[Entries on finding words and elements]
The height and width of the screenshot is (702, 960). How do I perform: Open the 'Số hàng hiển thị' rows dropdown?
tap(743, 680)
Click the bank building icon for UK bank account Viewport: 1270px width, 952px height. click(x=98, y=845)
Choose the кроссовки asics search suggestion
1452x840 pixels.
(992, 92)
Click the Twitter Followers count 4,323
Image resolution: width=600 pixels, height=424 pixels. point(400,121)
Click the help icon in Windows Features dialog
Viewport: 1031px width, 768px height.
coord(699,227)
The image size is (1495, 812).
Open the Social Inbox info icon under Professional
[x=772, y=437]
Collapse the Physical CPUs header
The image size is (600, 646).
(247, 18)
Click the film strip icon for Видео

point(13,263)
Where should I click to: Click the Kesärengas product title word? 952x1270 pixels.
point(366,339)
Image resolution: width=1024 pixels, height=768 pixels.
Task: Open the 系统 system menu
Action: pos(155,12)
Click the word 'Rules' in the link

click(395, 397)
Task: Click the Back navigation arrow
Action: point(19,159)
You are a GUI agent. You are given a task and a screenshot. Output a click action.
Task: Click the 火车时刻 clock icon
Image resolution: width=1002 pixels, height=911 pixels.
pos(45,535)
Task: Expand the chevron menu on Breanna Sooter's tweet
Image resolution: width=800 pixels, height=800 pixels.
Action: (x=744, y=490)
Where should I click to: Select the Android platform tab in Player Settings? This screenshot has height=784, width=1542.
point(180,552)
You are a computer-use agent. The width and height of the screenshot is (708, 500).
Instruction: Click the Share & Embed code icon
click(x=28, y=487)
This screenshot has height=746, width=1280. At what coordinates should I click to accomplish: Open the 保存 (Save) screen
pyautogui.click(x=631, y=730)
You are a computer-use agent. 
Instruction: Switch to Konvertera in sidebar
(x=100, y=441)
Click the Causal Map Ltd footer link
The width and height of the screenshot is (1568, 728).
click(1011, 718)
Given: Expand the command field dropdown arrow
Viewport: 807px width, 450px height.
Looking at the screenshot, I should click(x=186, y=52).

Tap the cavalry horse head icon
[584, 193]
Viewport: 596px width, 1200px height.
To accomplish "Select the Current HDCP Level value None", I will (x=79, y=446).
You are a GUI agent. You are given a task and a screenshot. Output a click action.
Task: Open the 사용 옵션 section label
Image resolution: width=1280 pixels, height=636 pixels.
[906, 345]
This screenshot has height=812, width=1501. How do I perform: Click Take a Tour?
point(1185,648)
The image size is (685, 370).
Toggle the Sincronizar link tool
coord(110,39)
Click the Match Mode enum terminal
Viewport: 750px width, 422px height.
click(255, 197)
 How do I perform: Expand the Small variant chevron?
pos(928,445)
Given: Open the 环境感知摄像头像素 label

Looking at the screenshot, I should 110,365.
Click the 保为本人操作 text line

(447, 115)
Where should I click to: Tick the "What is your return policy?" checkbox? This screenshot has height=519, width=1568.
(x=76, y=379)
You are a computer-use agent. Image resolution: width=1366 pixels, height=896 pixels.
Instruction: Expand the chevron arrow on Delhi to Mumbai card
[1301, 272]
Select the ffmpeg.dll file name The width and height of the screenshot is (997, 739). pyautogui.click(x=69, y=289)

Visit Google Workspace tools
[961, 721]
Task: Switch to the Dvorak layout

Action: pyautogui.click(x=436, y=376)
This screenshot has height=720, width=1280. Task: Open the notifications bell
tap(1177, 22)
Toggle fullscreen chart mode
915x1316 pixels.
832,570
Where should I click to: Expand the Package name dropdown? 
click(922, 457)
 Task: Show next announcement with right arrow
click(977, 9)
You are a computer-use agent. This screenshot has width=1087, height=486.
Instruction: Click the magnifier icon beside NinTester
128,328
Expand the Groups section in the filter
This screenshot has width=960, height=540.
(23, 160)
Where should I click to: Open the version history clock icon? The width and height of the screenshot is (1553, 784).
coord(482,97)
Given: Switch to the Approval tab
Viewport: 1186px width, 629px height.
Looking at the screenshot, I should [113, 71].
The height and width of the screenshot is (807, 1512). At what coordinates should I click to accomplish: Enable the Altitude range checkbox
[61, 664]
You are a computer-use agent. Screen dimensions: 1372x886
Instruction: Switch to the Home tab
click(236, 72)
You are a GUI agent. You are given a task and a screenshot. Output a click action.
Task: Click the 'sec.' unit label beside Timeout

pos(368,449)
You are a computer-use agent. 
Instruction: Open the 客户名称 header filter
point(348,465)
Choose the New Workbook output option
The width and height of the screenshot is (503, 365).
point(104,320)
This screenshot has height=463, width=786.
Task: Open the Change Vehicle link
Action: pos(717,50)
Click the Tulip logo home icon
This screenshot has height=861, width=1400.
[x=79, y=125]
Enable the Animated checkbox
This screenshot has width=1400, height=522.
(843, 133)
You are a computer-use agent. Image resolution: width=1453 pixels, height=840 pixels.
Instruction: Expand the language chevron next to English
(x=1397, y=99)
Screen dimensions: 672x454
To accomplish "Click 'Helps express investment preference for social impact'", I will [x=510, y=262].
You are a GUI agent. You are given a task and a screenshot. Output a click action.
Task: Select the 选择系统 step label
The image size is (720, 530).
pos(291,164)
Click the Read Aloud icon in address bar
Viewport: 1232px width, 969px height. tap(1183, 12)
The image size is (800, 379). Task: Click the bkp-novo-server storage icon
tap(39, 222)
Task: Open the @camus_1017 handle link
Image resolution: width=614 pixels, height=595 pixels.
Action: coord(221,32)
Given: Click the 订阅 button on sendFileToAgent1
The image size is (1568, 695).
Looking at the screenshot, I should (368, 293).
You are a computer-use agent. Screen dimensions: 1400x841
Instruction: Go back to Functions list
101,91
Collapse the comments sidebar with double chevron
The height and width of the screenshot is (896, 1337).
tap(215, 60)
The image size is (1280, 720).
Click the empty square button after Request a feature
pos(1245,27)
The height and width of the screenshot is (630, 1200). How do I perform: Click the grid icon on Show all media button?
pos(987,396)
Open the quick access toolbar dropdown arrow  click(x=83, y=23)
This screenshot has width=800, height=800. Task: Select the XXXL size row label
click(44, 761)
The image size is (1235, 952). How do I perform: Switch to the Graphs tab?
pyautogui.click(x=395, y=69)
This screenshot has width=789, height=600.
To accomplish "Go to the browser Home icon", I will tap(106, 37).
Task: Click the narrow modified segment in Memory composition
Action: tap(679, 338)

> _PROBLEM DETAILS_
Rewrite every one of the records above, substituting "Goal:" for "Instruction:" and leaving the rest untouched.

> _SOLVED EXERCISE_
The height and width of the screenshot is (702, 960). How do I perform: Open the 'Số hàng hiển thị' rows dropdown?
tap(743, 680)
Click the bank building icon for UK bank account Viewport: 1270px width, 952px height. click(x=98, y=845)
Choose the кроссовки asics search suggestion
1452x840 pixels.
(992, 92)
Click the Twitter Followers count 4,323
Image resolution: width=600 pixels, height=424 pixels. point(400,121)
Click the help icon in Windows Features dialog
Viewport: 1031px width, 768px height.
coord(699,227)
The image size is (1495, 812).
Open the Social Inbox info icon under Professional
[x=772, y=437]
Collapse the Physical CPUs header
The image size is (600, 646).
(247, 18)
Click the film strip icon for Видео

point(13,263)
Where should I click to: Click the Kesärengas product title word? 952x1270 pixels.
point(366,339)
Image resolution: width=1024 pixels, height=768 pixels.
Task: Open the 系统 system menu
Action: pos(155,12)
Click the word 'Rules' in the link

click(395, 397)
Task: Click the Back navigation arrow
Action: point(19,159)
You are a GUI agent. You are given a task and a screenshot. Output a click action.
Task: Click the 火车时刻 clock icon
Image resolution: width=1002 pixels, height=911 pixels.
pos(45,535)
Task: Expand the chevron menu on Breanna Sooter's tweet
Image resolution: width=800 pixels, height=800 pixels.
Action: (x=744, y=490)
Where should I click to: Select the Android platform tab in Player Settings? This screenshot has height=784, width=1542.
point(180,552)
You are a computer-use agent. The width and height of the screenshot is (708, 500).
Goal: Click the Share & Embed code icon
click(x=28, y=487)
This screenshot has height=746, width=1280. At what coordinates should I click to accomplish: Open the 保存 (Save) screen
pyautogui.click(x=631, y=730)
You are a computer-use agent. 
Goal: Switch to Konvertera in sidebar
(x=100, y=441)
Click the Causal Map Ltd footer link
The width and height of the screenshot is (1568, 728).
click(1011, 718)
Given: Expand the command field dropdown arrow
Viewport: 807px width, 450px height.
Looking at the screenshot, I should click(x=186, y=52).

Tap the cavalry horse head icon
[584, 193]
Viewport: 596px width, 1200px height.
To accomplish "Select the Current HDCP Level value None", I will (x=79, y=446).
You are a GUI agent. You are given a task and a screenshot. Output a click action.
Task: Open the 사용 옵션 section label
Image resolution: width=1280 pixels, height=636 pixels.
[906, 345]
This screenshot has height=812, width=1501. How do I perform: Click Take a Tour?
point(1185,648)
The image size is (685, 370).
Toggle the Sincronizar link tool
coord(110,39)
Click the Match Mode enum terminal
Viewport: 750px width, 422px height.
click(255, 197)
 How do I perform: Expand the Small variant chevron?
pos(928,445)
Given: Open the 环境感知摄像头像素 label

Looking at the screenshot, I should 110,365.
Click the 保为本人操作 text line

(447, 115)
Where should I click to: Tick the "What is your return policy?" checkbox? This screenshot has height=519, width=1568.
(x=76, y=379)
You are a computer-use agent. Image resolution: width=1366 pixels, height=896 pixels.
Goal: Expand the chevron arrow on Delhi to Mumbai card
[1301, 272]
Select the ffmpeg.dll file name The width and height of the screenshot is (997, 739). pyautogui.click(x=69, y=289)

Visit Google Workspace tools
[961, 721]
Task: Switch to the Dvorak layout

Action: pyautogui.click(x=436, y=376)
This screenshot has height=720, width=1280. Task: Open the notifications bell
tap(1177, 22)
Toggle fullscreen chart mode
915x1316 pixels.
832,570
Where should I click to: Expand the Package name dropdown? 
click(922, 457)
 Task: Show next announcement with right arrow
click(977, 9)
You are a computer-use agent. This screenshot has width=1087, height=486.
Goal: Click the magnifier icon beside NinTester
128,328
Expand the Groups section in the filter
This screenshot has width=960, height=540.
(23, 160)
Where should I click to: Open the version history clock icon? The width and height of the screenshot is (1553, 784).
coord(482,97)
Given: Switch to the Approval tab
Viewport: 1186px width, 629px height.
Looking at the screenshot, I should [113, 71].
The height and width of the screenshot is (807, 1512). At what coordinates should I click to accomplish: Enable the Altitude range checkbox
[61, 664]
You are a computer-use agent. Screen dimensions: 1372x886
Goal: Switch to the Home tab
click(236, 72)
You are a GUI agent. You are given a task and a screenshot. Output a click action.
Task: Click the 'sec.' unit label beside Timeout

pos(368,449)
You are a computer-use agent. 
Goal: Open the 客户名称 header filter
point(348,465)
Choose the New Workbook output option
The width and height of the screenshot is (503, 365).
point(104,320)
This screenshot has height=463, width=786.
Task: Open the Change Vehicle link
Action: pos(717,50)
Click the Tulip logo home icon
This screenshot has height=861, width=1400.
[x=79, y=125]
Enable the Animated checkbox
This screenshot has width=1400, height=522.
(843, 133)
You are a computer-use agent. Image resolution: width=1453 pixels, height=840 pixels.
Goal: Expand the language chevron next to English
(x=1397, y=99)
Screen dimensions: 672x454
To accomplish "Click 'Helps express investment preference for social impact'", I will [x=510, y=262].
You are a GUI agent. You are given a task and a screenshot. Output a click action.
Task: Select the 选择系统 step label
The image size is (720, 530).
pos(291,164)
Click the Read Aloud icon in address bar
Viewport: 1232px width, 969px height. tap(1183, 12)
The image size is (800, 379). Task: Click the bkp-novo-server storage icon
tap(39, 222)
Task: Open the @camus_1017 handle link
Image resolution: width=614 pixels, height=595 pixels.
Action: coord(221,32)
Given: Click the 订阅 button on sendFileToAgent1
The image size is (1568, 695).
Looking at the screenshot, I should (368, 293).
You are a computer-use agent. Screen dimensions: 1400x841
Goal: Go back to Functions list
101,91
Collapse the comments sidebar with double chevron
The height and width of the screenshot is (896, 1337).
tap(215, 60)
The image size is (1280, 720).
Click the empty square button after Request a feature
pos(1245,27)
The height and width of the screenshot is (630, 1200). How do I perform: Click the grid icon on Show all media button?
pos(987,396)
Open the quick access toolbar dropdown arrow  click(x=83, y=23)
This screenshot has width=800, height=800. Task: Select the XXXL size row label
click(44, 761)
The image size is (1235, 952). How do I perform: Switch to the Graphs tab?
pyautogui.click(x=395, y=69)
This screenshot has width=789, height=600.
To accomplish "Go to the browser Home icon", I will tap(106, 37).
Task: Click the narrow modified segment in Memory composition
Action: tap(679, 338)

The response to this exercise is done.